Master’s Degree in Data Science Requirements

Students applying to the M.S. Degree program in Data Science are expected to have a Bachelor's Degree with a strong quantitative and computational background including coursework in programming, data structures, algorithms, univariate and multivariate calculus, linear algebra and introductory statistics. Students with Bachelor's Degrees in computer science, mathematics, business, engineering and quantitative sciences would typically qualify.

Requirements for the Master’s Degree

Students pursuing the M.S. degree in Data Science must complete a minimum of 33 credits of relevant work at the graduate level. These 33 credits must include either the 3-credit Graduate Qualifying Project (GQP) requirement or the 9-credit M.S. thesis, and the core coursework requirements in Data Science as described below. These M.S. degree requirements have been designed to provide a comprehensive yet flexible program to students who are pursuing an M.S. degree exclusively and also students who are pursuing a combined B.S./M.S. degree.

 Upon acceptance to the Data Science Master of Science degree Program, students will be assigned an Academic Advisor.
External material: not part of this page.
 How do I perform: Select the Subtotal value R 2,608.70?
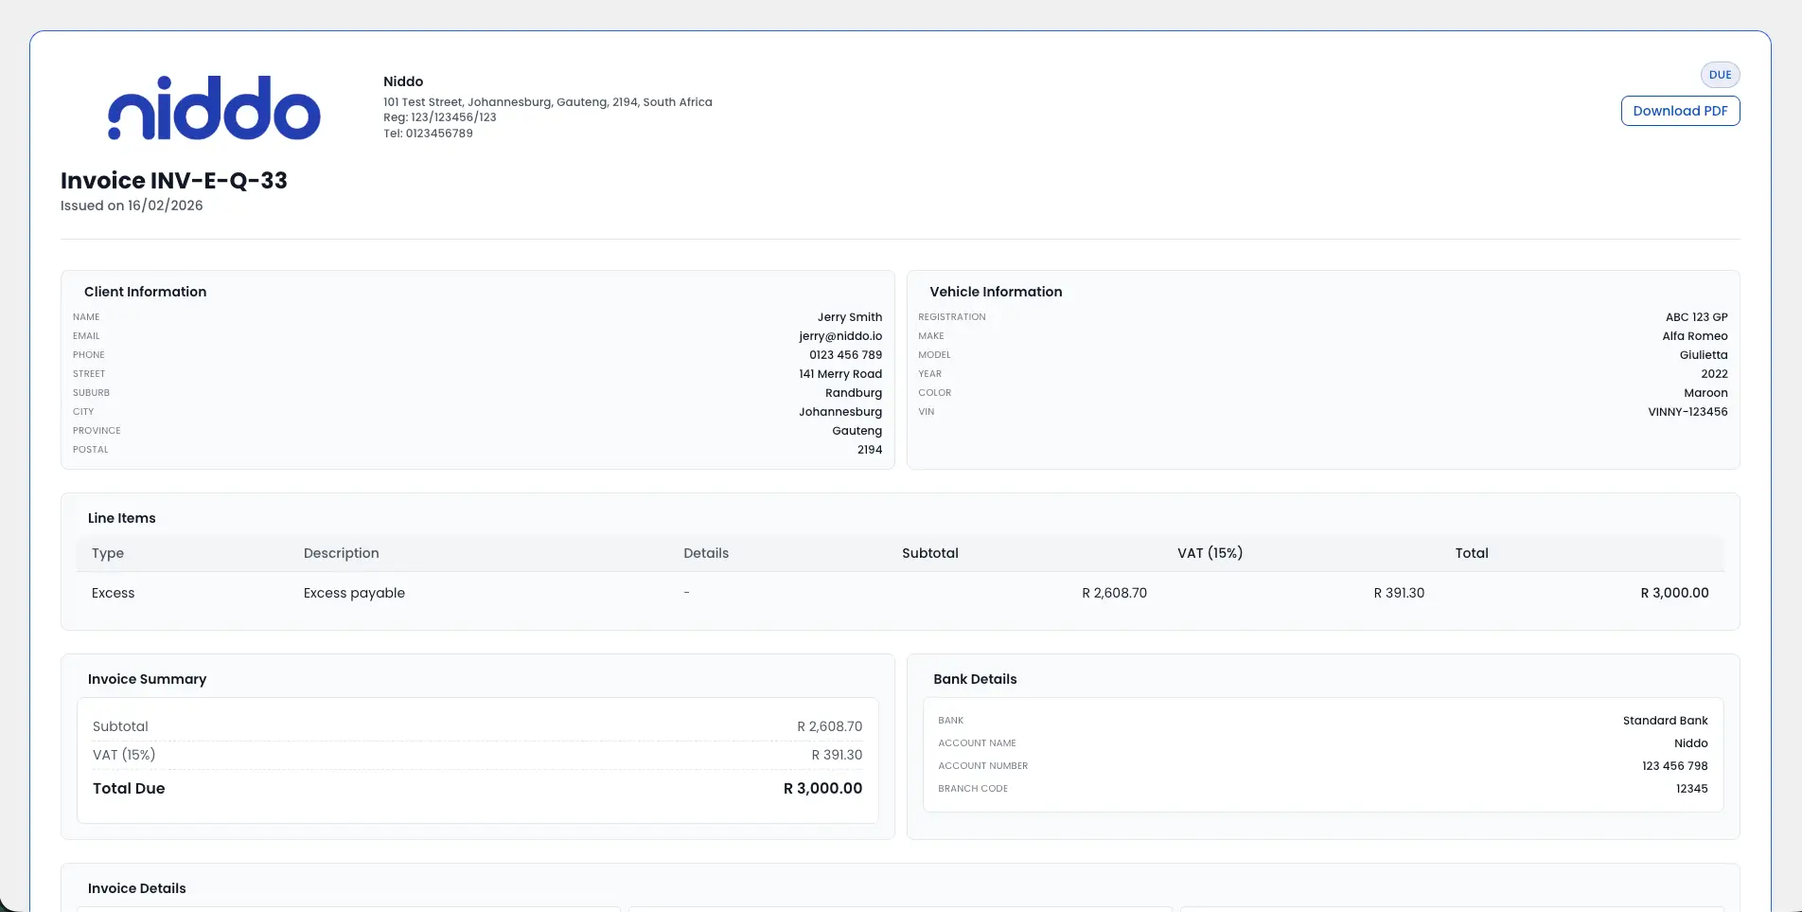click(830, 725)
In consultation with the Academic Advisor, the student will prepare a Plan of Study outlining the course selections chosen to satisfy the M.S. Degree requirements. 

The Plan of Study must then be approved by the Data Science Steering Committee and brought to the Data Science office admin.  

DATA SCIENCE CORE COURSE WORK REQUIREMENT - (15 credits)  

A student in the M.S. program must satisfy the Data Science Core coursework requirements, i.e., students take one course from each of the five Data Science Core Areas.

GRADUATE QUALIFYING PROJECT or M.S. THESIS  (3 or 9 credits)

Students in the M.S. Data Science Program must complete one of the following two options:

  1. A Graduate Qualifying Project (3 credits). (DS 598) This project is most commonly done in teams, and will provide a capstone experience in applying data science skills to a real-world problem. It will be carried out in cooperation with a sponsor or an industrial partner, and must be approved and overseen by a faculty member affiliated with the Data Science Program. A student that follows this practice-oriented project option must gain sufficient Data Science depth by selecting at least 2 courses beyond the required Data Science core courses from among the electives below within the same area of concentration.
                                                            
  2. A Master’s Thesis (9 credits). (DS 599) The Thesis choice in the Data Science Program consists of a Research Project worth a minimum of 9 Graduate Credits. Students interested in research, and in particular those considering a Ph.D. in a related area, are encouraged to select the M.S. Thesis option.  Students are required to choose a Faculty Advisor to oversee their thesis work, and may choose any affiliated Data Science faculty. If, however, the chosen Faculty Advisor is not a faculty affiliated with the Data Science program, then a Data Science affiliated tenure-track faculty must serve as the Thesis Academic Co-advisor. The Thesis Proposal must be approved by the Academic Advisor and the Data Science Steering Committee before the student can register for more than three Thesis Credits. The student  must satisfactorily complete a written M.S. Thesis and present the results to the Data Science Faculty in a public presentation.

ELECTIVES and AREAS of CONCENTRATION ( 9 - 15 credits)   

A student in the M.S. in Data Science program must take course work from the Program Electives in order to satisfy the remainder of the  33 credit requirements. An elective may be any of these graduate-level courses a approved for the Data Science Program, with the restriction that no more than 16 of the 33 credit Data Science Degree Program may be courses offered by the Robert A. Foisie School of Business.

While the core areas ensure that students have adequate coverage of essential Data Science knowledge and skills, the wide variety of electives allows students to tailor their Data Science Degree program to domain and technique areas of personal interest. Students are expected to select electives to produce a consistent program of study. While the core coursework requirements provide the needed breadth in Data Science core categories, students can gain depth in one or several concentrations by choosing appropriate electives from the list of pre-approved courses relevant to Data Science.

Other courses beyond the pre-approved Data Science Program Electives may also be chosen as elective courses, but only with prior approval by the Data Science Steering Committee, and only if consistent with the student’s Plan of Study. For example, a student may choose to concentrate their data science expertise on areas of health, engineering or sciences not captured in the electives choices. Independent Study and Directed Research courses also require prior approval by the Data Science Steering Committee.